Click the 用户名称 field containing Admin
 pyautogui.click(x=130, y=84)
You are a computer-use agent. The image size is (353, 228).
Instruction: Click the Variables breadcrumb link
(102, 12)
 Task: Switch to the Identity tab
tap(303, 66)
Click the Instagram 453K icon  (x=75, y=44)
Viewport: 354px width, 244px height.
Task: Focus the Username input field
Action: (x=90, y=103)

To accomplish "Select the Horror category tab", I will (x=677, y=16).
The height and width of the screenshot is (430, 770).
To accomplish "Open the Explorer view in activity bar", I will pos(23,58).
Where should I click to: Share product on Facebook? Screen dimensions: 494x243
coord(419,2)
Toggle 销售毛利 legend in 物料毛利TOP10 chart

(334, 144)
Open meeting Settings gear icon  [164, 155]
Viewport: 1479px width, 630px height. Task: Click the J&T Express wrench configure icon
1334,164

::::

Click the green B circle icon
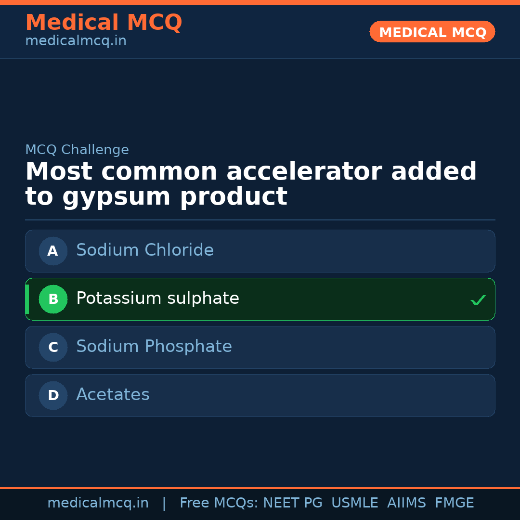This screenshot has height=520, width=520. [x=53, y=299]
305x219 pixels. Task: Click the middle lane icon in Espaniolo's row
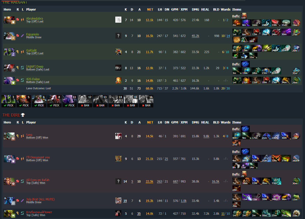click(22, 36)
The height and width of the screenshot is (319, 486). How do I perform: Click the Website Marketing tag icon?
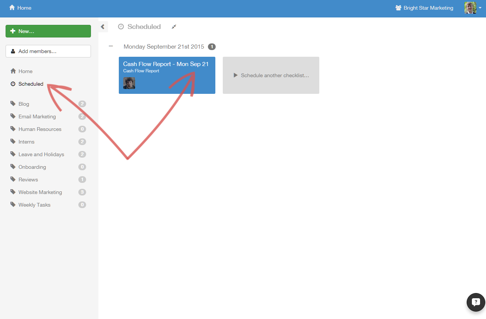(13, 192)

::::

#### Problem description:
Once every line of the material holding the word "accomplish" has been counted, report the total and nothing more.

#### Reply:
2